● **ASSIGNMENT**:
Every line containing "accomplish" should be copied out. Go through the entries and find them.

● **DATASET CONTENT**:

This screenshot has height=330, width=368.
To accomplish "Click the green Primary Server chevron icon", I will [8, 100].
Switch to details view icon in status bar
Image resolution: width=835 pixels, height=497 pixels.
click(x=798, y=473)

---

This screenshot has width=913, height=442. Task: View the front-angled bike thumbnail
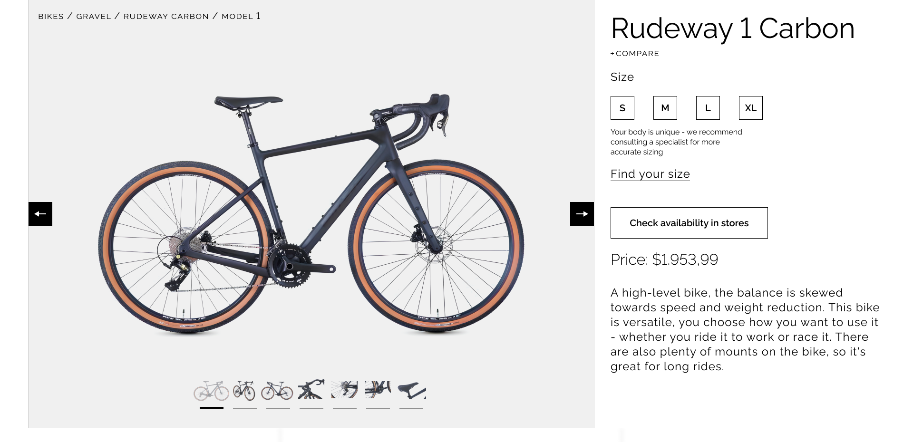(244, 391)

---

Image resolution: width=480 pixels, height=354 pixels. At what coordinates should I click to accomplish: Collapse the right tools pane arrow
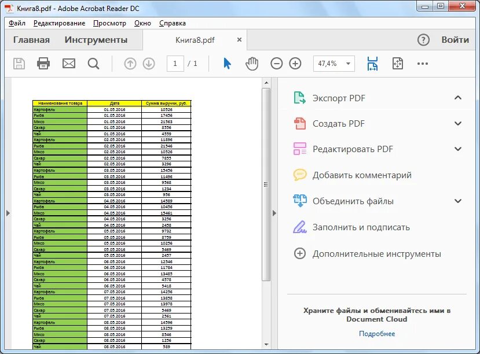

● **REPLY TO THE TASK**:
To accomplish "Click the green Primary Server chevron icon", I will [8, 100].
Image resolution: width=480 pixels, height=354 pixels. At what coordinates should I click to accomplish: Collapse the right tools pane arrow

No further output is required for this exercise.